==== Data shown ====

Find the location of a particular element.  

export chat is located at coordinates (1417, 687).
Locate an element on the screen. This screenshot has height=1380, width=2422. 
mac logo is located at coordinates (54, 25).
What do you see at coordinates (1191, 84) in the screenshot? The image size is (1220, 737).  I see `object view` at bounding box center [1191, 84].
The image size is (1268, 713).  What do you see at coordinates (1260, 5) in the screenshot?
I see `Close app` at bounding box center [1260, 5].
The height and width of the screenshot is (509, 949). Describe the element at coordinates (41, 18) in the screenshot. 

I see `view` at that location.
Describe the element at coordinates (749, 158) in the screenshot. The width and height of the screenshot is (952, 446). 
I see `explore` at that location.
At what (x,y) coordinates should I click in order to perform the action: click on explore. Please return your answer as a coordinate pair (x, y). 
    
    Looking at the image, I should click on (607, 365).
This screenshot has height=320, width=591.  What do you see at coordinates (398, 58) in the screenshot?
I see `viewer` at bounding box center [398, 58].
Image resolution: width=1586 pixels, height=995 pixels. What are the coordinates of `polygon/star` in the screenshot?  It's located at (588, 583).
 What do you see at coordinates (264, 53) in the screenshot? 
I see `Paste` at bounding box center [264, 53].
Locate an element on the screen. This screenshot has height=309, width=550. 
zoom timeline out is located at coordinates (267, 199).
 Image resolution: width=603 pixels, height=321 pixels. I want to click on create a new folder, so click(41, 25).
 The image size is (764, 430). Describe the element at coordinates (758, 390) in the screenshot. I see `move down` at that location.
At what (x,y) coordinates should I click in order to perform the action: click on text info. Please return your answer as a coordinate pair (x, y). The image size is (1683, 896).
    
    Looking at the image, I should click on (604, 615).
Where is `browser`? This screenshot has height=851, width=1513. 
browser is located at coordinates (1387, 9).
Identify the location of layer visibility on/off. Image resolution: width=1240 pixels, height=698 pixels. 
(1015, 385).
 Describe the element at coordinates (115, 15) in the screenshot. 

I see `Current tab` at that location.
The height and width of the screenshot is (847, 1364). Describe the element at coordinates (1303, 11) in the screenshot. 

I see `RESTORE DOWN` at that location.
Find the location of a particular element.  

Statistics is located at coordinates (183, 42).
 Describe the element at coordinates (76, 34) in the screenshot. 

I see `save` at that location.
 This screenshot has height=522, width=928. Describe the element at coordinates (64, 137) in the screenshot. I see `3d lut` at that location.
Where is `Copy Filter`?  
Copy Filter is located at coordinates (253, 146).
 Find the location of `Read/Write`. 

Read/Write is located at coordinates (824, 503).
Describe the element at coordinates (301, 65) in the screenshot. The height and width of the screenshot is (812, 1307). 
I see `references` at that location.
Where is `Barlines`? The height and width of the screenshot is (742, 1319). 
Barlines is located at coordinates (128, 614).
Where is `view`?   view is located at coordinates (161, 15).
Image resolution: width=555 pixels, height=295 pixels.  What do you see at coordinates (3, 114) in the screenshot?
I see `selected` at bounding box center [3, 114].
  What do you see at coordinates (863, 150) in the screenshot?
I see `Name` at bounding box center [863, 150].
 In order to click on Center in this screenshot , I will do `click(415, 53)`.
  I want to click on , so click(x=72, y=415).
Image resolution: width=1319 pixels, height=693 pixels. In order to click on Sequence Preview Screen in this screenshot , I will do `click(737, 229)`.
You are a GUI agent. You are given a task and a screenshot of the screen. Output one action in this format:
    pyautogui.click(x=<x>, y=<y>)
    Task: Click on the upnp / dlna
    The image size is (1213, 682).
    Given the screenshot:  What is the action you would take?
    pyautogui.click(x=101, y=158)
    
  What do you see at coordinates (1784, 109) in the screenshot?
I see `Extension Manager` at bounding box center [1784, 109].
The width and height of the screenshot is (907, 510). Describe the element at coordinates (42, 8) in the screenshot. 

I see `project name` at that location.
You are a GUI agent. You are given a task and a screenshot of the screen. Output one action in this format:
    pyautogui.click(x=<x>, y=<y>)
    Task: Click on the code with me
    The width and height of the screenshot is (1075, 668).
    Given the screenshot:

====

= Task details =
Reproduce the lines above verbatim, from the first to the last.

= Response to this exercise =
Find the location of a particular element.  

export chat is located at coordinates (1417, 687).
Locate an element on the screen. This screenshot has height=1380, width=2422. 
mac logo is located at coordinates (54, 25).
What do you see at coordinates (1191, 84) in the screenshot? The image size is (1220, 737).  I see `object view` at bounding box center [1191, 84].
The image size is (1268, 713).  What do you see at coordinates (1260, 5) in the screenshot?
I see `Close app` at bounding box center [1260, 5].
The height and width of the screenshot is (509, 949). Describe the element at coordinates (41, 18) in the screenshot. 

I see `view` at that location.
Describe the element at coordinates (749, 158) in the screenshot. The width and height of the screenshot is (952, 446). 
I see `explore` at that location.
At what (x,y) coordinates should I click in order to perform the action: click on explore. Please return your answer as a coordinate pair (x, y). 
    
    Looking at the image, I should click on (607, 365).
This screenshot has height=320, width=591.  What do you see at coordinates (398, 58) in the screenshot?
I see `viewer` at bounding box center [398, 58].
Image resolution: width=1586 pixels, height=995 pixels. What are the coordinates of `polygon/star` in the screenshot?  It's located at (588, 583).
 What do you see at coordinates (264, 53) in the screenshot? 
I see `Paste` at bounding box center [264, 53].
Locate an element on the screen. This screenshot has height=309, width=550. 
zoom timeline out is located at coordinates (267, 199).
 Image resolution: width=603 pixels, height=321 pixels. I want to click on create a new folder, so click(41, 25).
 The image size is (764, 430). Describe the element at coordinates (758, 390) in the screenshot. I see `move down` at that location.
At what (x,y) coordinates should I click in order to perform the action: click on text info. Please return your answer as a coordinate pair (x, y). The image size is (1683, 896).
    
    Looking at the image, I should click on (604, 615).
Where is `browser`? This screenshot has height=851, width=1513. 
browser is located at coordinates (1387, 9).
Identify the location of layer visibility on/off. Image resolution: width=1240 pixels, height=698 pixels. 
(1015, 385).
 Describe the element at coordinates (115, 15) in the screenshot. 

I see `Current tab` at that location.
The height and width of the screenshot is (847, 1364). Describe the element at coordinates (1303, 11) in the screenshot. 

I see `RESTORE DOWN` at that location.
Find the location of a particular element.  

Statistics is located at coordinates (183, 42).
 Describe the element at coordinates (76, 34) in the screenshot. 

I see `save` at that location.
 This screenshot has height=522, width=928. Describe the element at coordinates (64, 137) in the screenshot. I see `3d lut` at that location.
Where is `Copy Filter`?  
Copy Filter is located at coordinates (253, 146).
 Find the location of `Read/Write`. 

Read/Write is located at coordinates (824, 503).
Describe the element at coordinates (301, 65) in the screenshot. The height and width of the screenshot is (812, 1307). 
I see `references` at that location.
Where is `Barlines`? The height and width of the screenshot is (742, 1319). 
Barlines is located at coordinates (128, 614).
Where is `view`?   view is located at coordinates (161, 15).
Image resolution: width=555 pixels, height=295 pixels.  What do you see at coordinates (3, 114) in the screenshot?
I see `selected` at bounding box center [3, 114].
  What do you see at coordinates (863, 150) in the screenshot?
I see `Name` at bounding box center [863, 150].
 In order to click on Center in this screenshot , I will do `click(415, 53)`.
  I want to click on , so click(x=72, y=415).
Image resolution: width=1319 pixels, height=693 pixels. In order to click on Sequence Preview Screen in this screenshot , I will do `click(737, 229)`.
You are a GUI agent. You are given a task and a screenshot of the screen. Output one action in this format:
    pyautogui.click(x=<x>, y=<y>)
    Task: Click on the upnp / dlna
    The image size is (1213, 682).
    Given the screenshot:  What is the action you would take?
    pyautogui.click(x=101, y=158)
    
  What do you see at coordinates (1784, 109) in the screenshot?
I see `Extension Manager` at bounding box center [1784, 109].
The width and height of the screenshot is (907, 510). Describe the element at coordinates (42, 8) in the screenshot. 

I see `project name` at that location.
You are a GUI agent. You are given a task and a screenshot of the screen. Output one action in this format:
    pyautogui.click(x=<x>, y=<y>)
    Task: Click on the code with me
    The width and height of the screenshot is (1075, 668).
    Given the screenshot:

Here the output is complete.